Task requirements:
Starting at the line that contains "Given: Open the January 2021 month selector" and continuing to the last of the lines, write the lines out again with "January 2021" swapped for "February 2021" and everything else left as it is. Omit the pictures from your answer.

===== Dataset =====

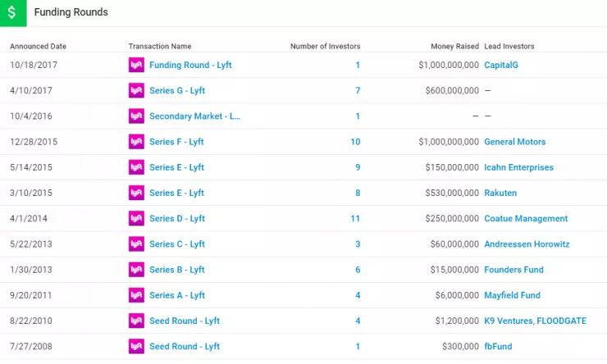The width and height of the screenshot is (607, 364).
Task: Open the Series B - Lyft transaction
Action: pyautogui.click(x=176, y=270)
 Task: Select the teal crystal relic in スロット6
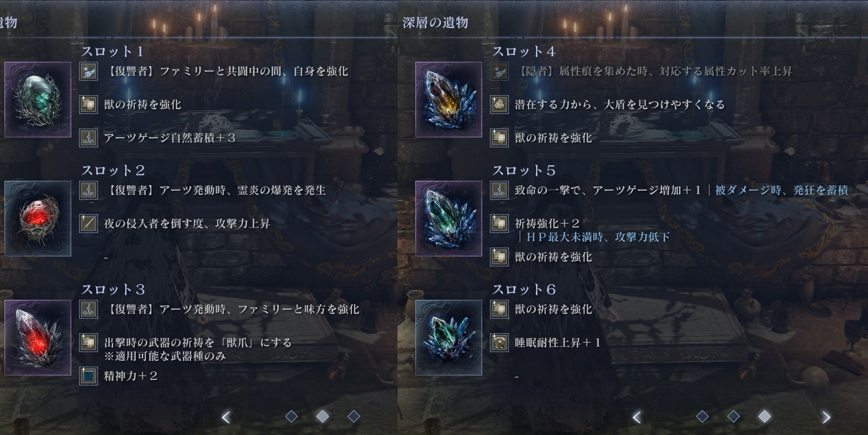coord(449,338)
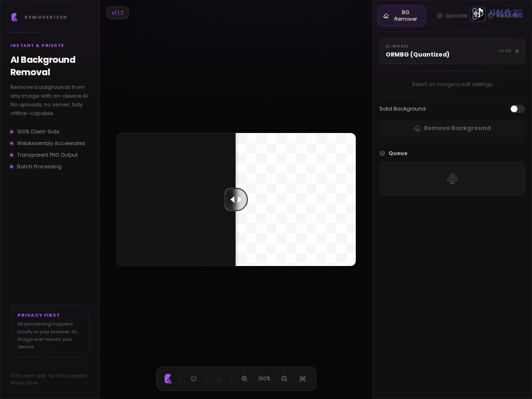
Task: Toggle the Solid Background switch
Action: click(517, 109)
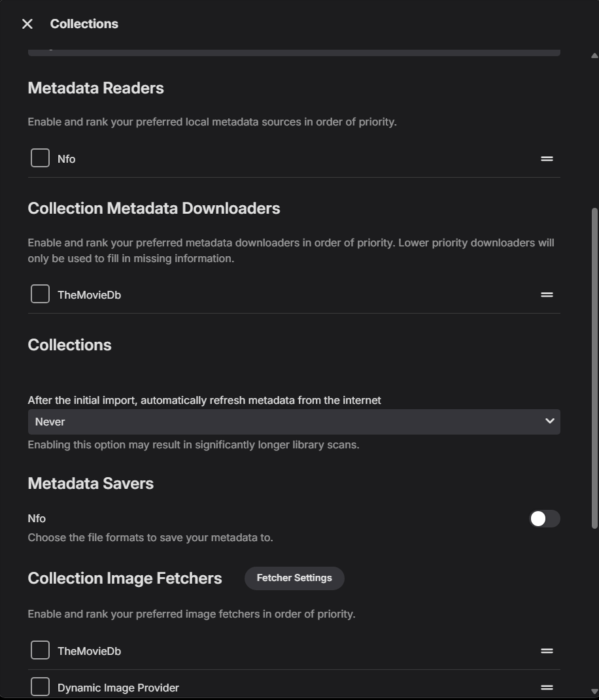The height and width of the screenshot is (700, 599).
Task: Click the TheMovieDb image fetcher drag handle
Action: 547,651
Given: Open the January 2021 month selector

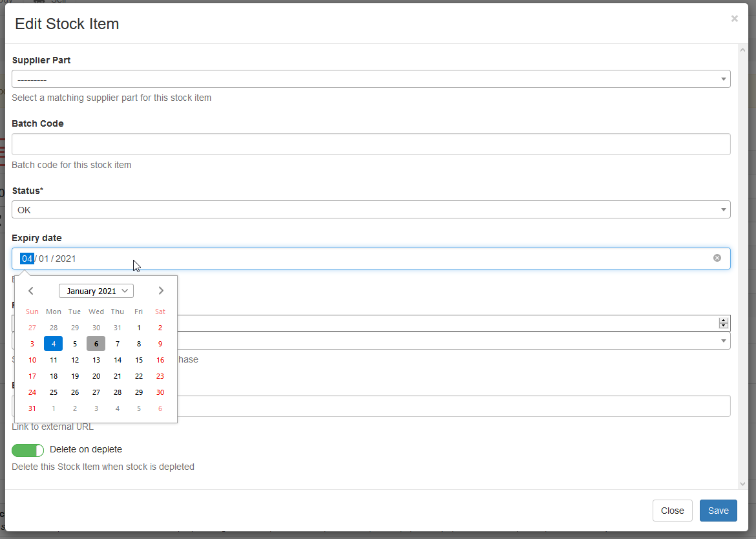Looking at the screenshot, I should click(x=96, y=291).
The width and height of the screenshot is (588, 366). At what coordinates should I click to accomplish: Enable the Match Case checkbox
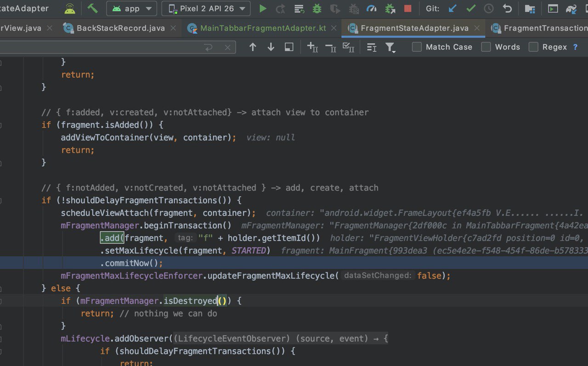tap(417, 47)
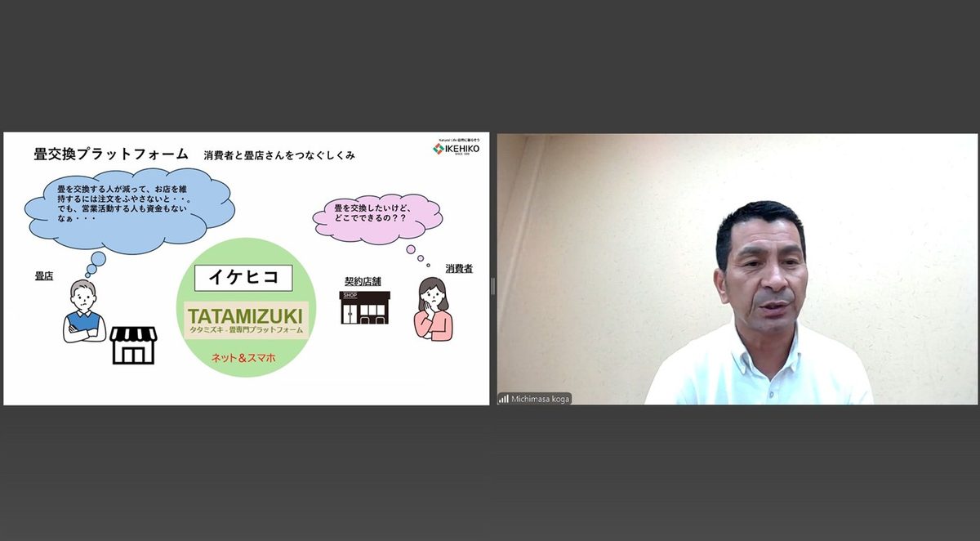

=====

Task solution:
Given: Open the February 2021 month selector

Looking at the screenshot, I should click(x=96, y=291).
The width and height of the screenshot is (588, 366). At what coordinates should I click to accomplish: Enable the Match Case checkbox
tap(417, 47)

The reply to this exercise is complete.